With the pictures omitted, print exactly the lines below, from the one containing "This screenshot has width=969, height=436." through the one containing "You are a computer-use agent.", and nothing else.

Stored data:

--------------------------------------------------

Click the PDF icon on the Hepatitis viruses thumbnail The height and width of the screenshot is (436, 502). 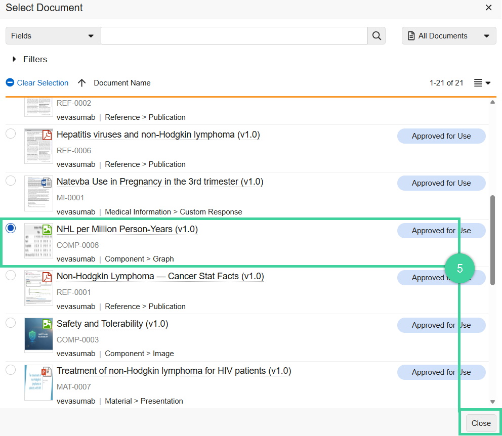point(47,135)
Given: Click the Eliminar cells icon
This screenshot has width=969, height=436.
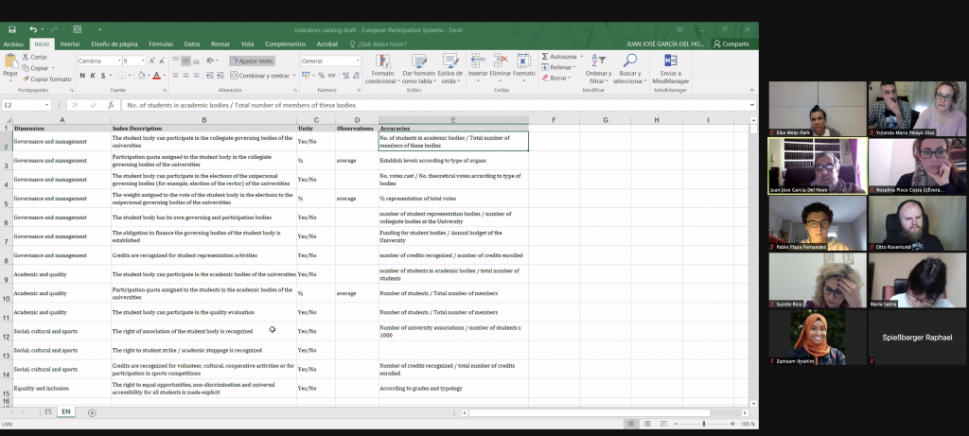Looking at the screenshot, I should pos(501,61).
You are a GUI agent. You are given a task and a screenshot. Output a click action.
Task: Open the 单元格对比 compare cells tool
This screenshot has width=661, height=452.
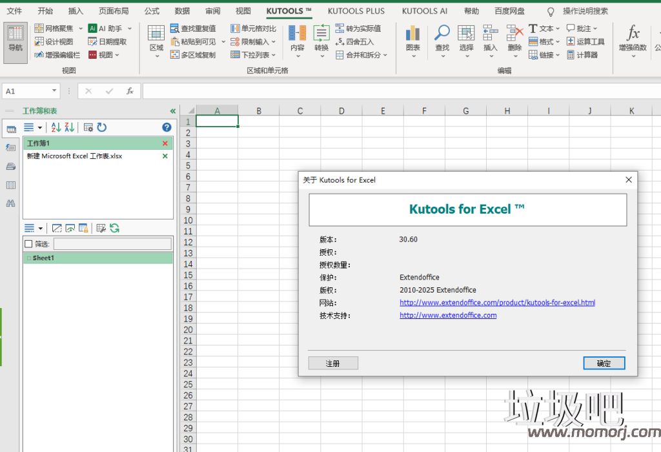[x=235, y=28]
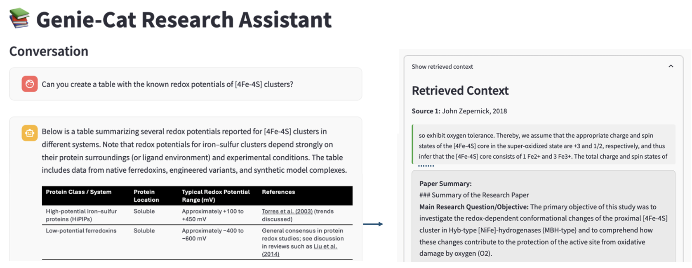Click the "Protein Location" column header
This screenshot has height=268, width=692.
coord(146,196)
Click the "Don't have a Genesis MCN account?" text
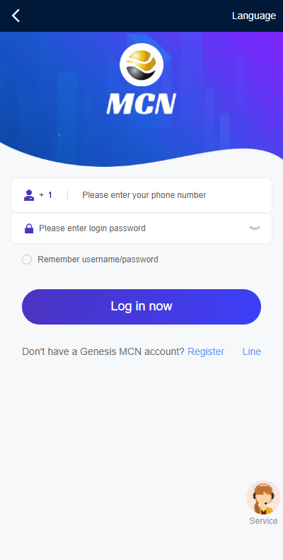This screenshot has width=283, height=560. coord(103,352)
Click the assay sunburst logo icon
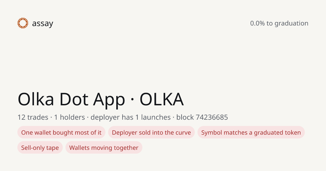 23,23
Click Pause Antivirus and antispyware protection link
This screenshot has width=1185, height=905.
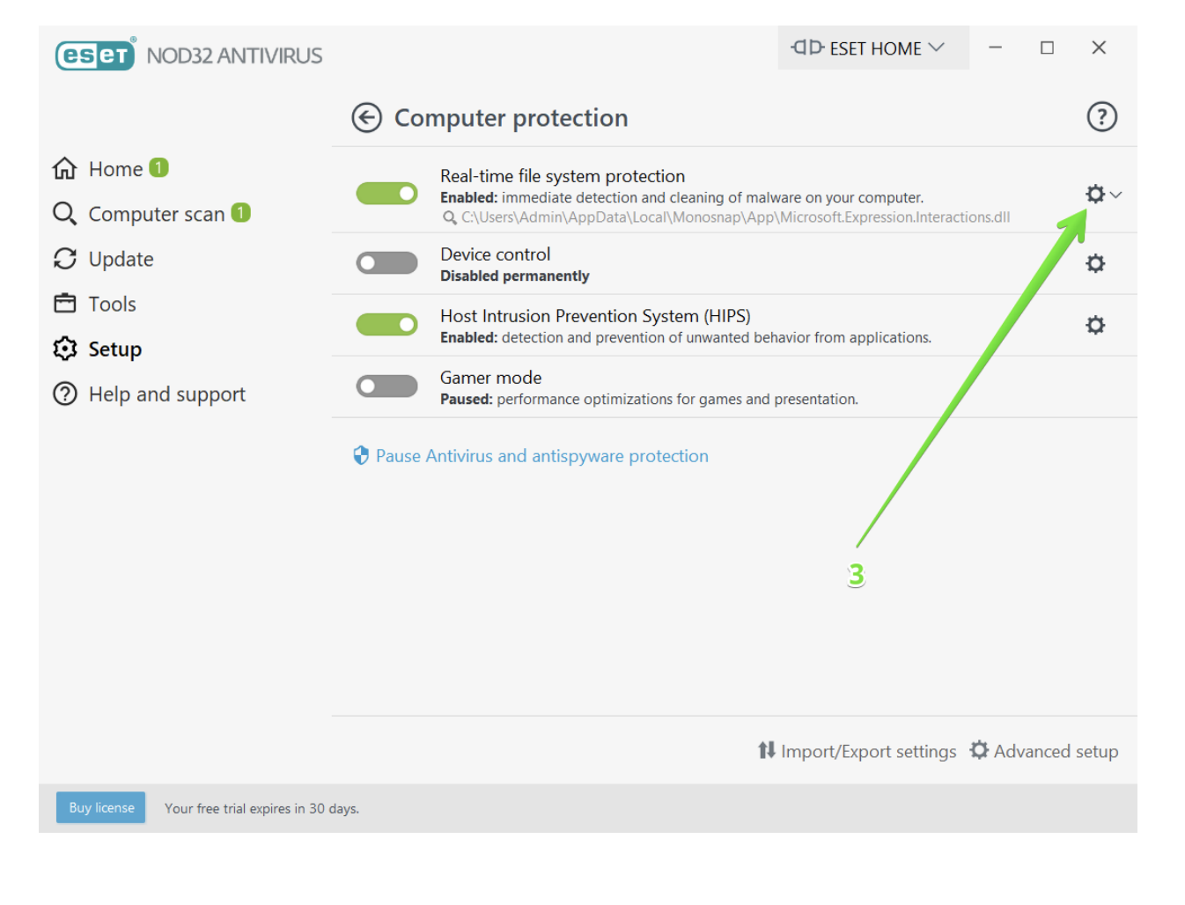pyautogui.click(x=541, y=456)
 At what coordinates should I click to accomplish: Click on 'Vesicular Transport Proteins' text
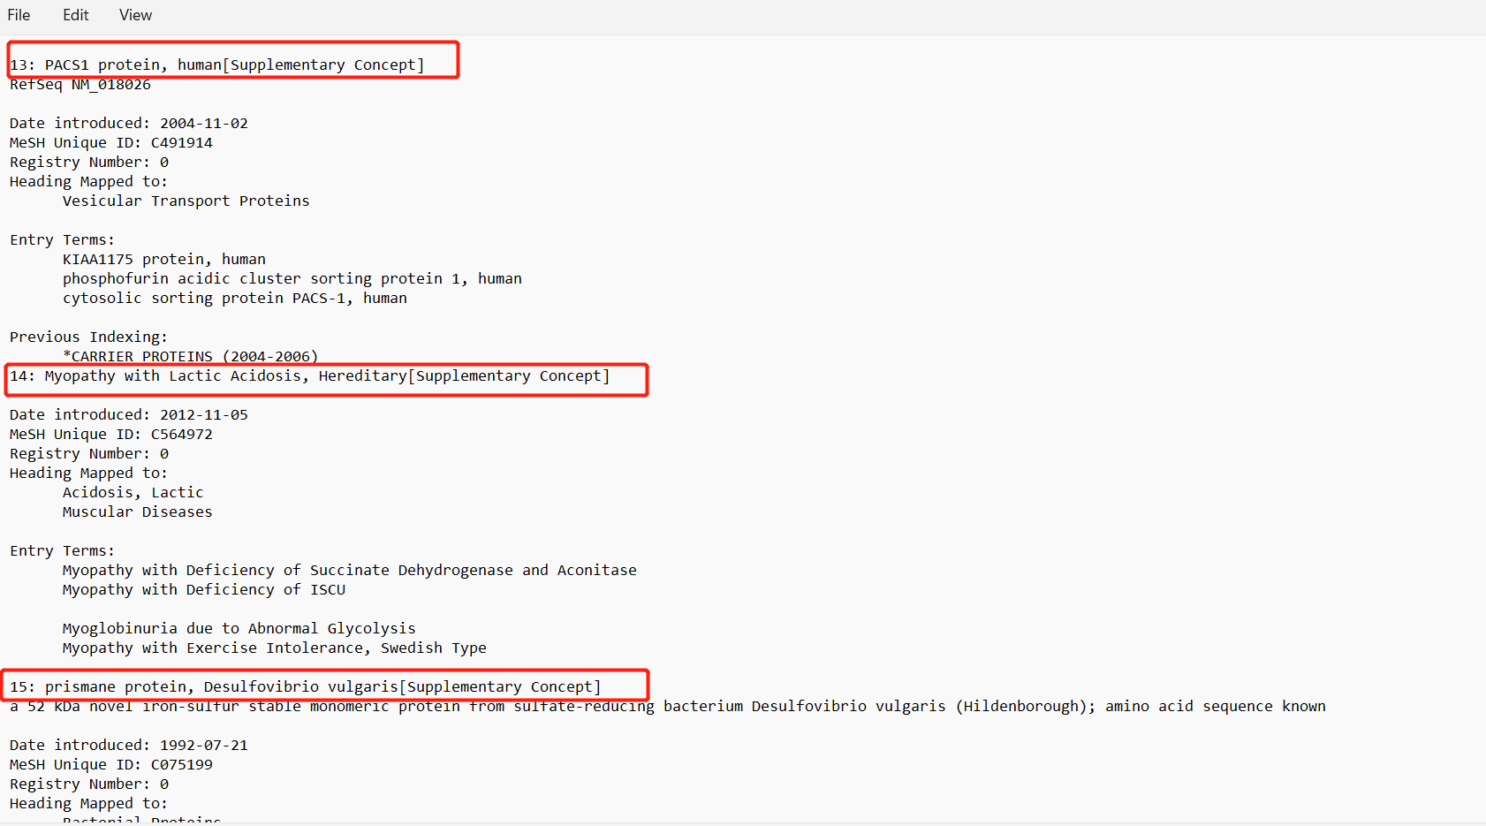[x=186, y=201]
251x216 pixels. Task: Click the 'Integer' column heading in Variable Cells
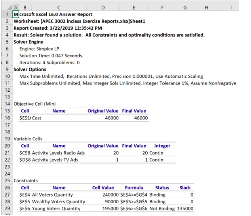tap(162, 146)
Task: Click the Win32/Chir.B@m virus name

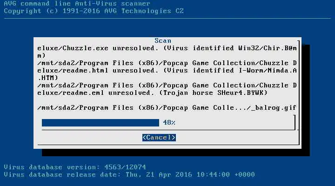Action: click(268, 48)
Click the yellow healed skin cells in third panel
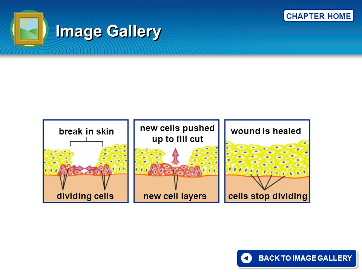 point(267,159)
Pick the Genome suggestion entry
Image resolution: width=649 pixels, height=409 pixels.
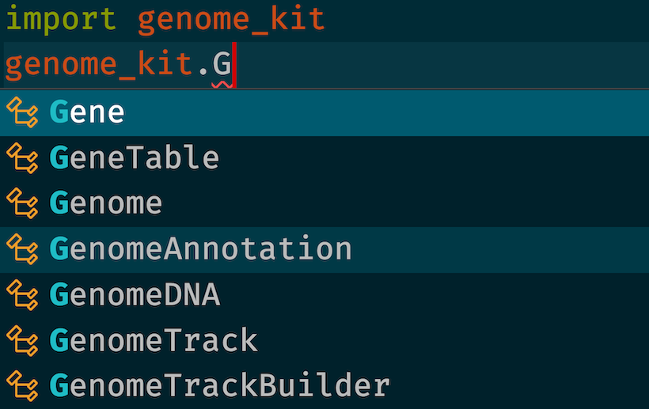pyautogui.click(x=325, y=204)
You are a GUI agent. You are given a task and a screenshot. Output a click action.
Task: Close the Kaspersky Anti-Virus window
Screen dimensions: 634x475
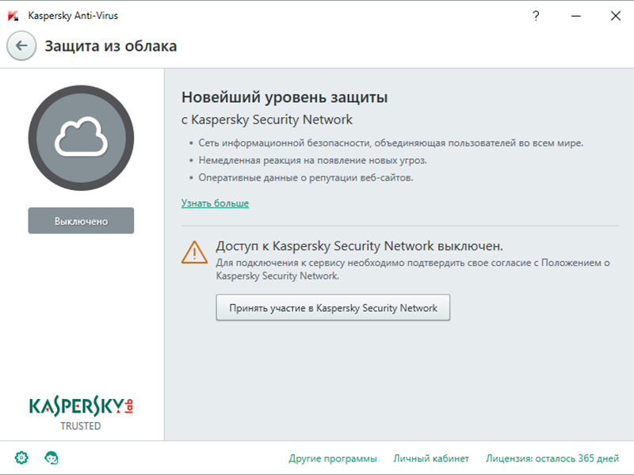tap(615, 16)
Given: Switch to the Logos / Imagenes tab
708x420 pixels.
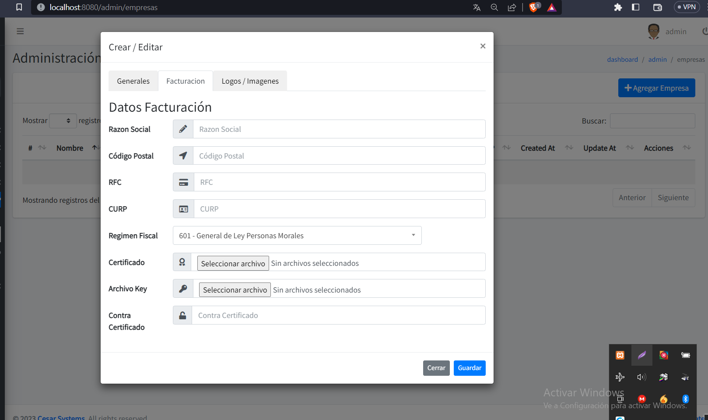Looking at the screenshot, I should 250,81.
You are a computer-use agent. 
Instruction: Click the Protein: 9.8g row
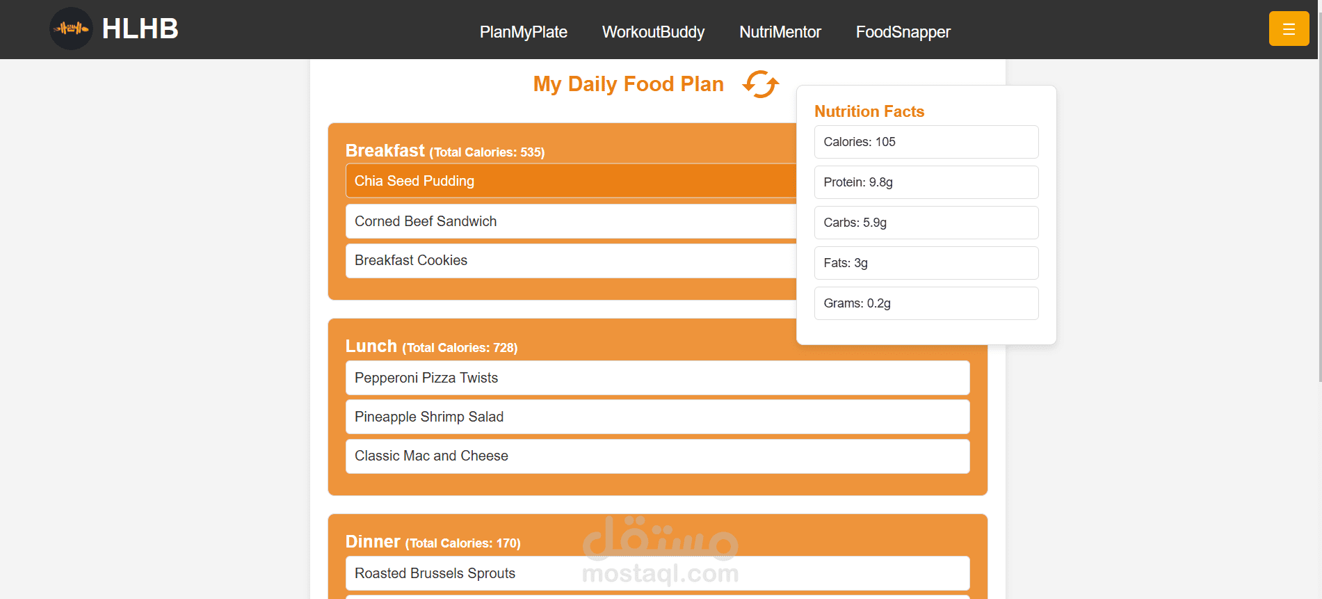point(926,182)
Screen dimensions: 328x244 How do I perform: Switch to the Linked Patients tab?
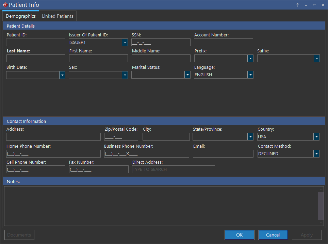click(58, 16)
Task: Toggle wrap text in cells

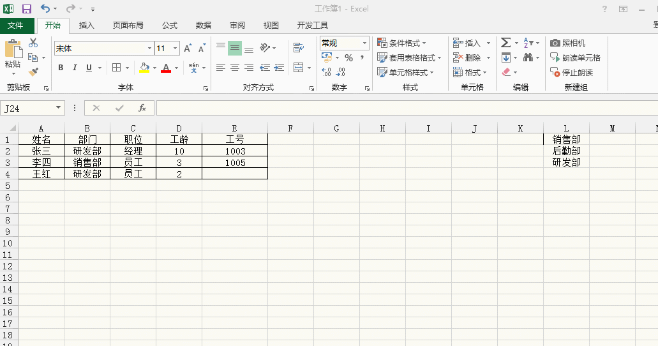Action: click(x=298, y=48)
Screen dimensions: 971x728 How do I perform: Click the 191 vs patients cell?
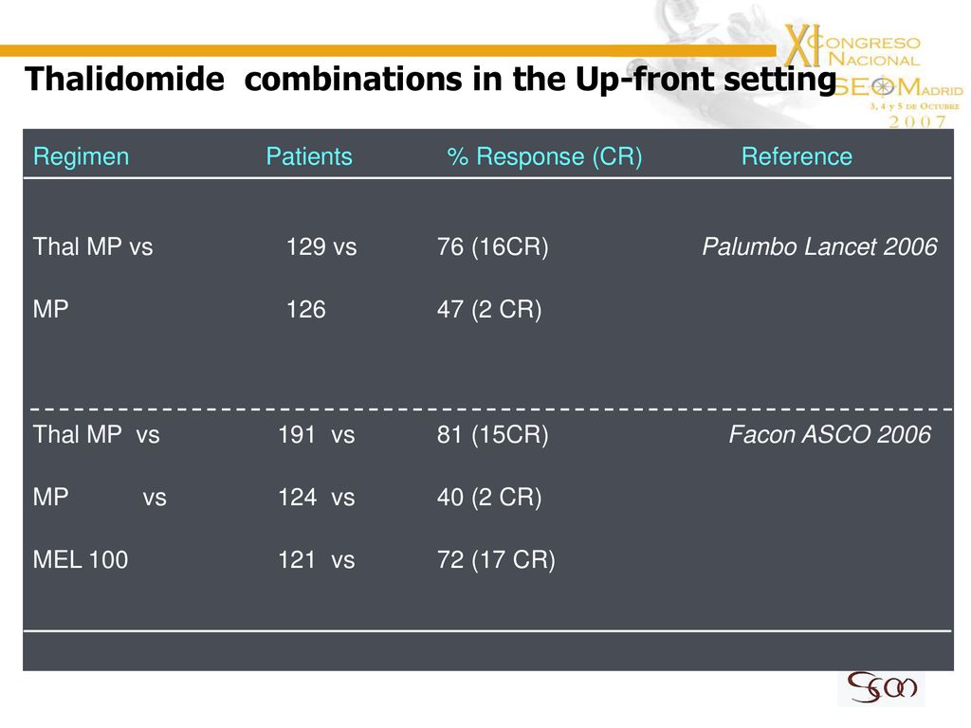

--------------------------------------------------

Solved exercise:
This screenshot has width=969, height=436.
Looking at the screenshot, I should pos(501,61).
You are a GUI agent. You are given a task and a screenshot. Output a click action.
Task: Open the 单元格对比 compare cells tool
This screenshot has width=661, height=452.
[x=235, y=28]
Click the "Protein Location" column header
This screenshot has height=268, width=692.
coord(146,196)
Click the "Don't have a Genesis MCN account?" text
This screenshot has width=283, height=560. coord(103,352)
Click the assay sunburst logo icon
 23,23
Click Pause Antivirus and antispyware protection link
This screenshot has width=1185, height=905.
pyautogui.click(x=541, y=456)
 At what coordinates should I click to accomplish: Click on 'Vesicular Transport Proteins' text
[x=186, y=201]
251x216 pixels. Task: Click the 'Integer' column heading in Variable Cells
tap(162, 146)
Task: Click the Win32/Chir.B@m virus name

Action: click(268, 48)
Click the yellow healed skin cells in third panel
 point(267,159)
Pick the Genome suggestion entry
Image resolution: width=649 pixels, height=409 pixels.
pyautogui.click(x=325, y=204)
You are a GUI agent. You are given a task and a screenshot. Output a click action.
Task: Close the Kaspersky Anti-Virus window
Screen dimensions: 634x475
tap(615, 16)
Given: Switch to the Logos / Imagenes tab
708x420 pixels.
Looking at the screenshot, I should 250,81.
You are a computer-use agent. 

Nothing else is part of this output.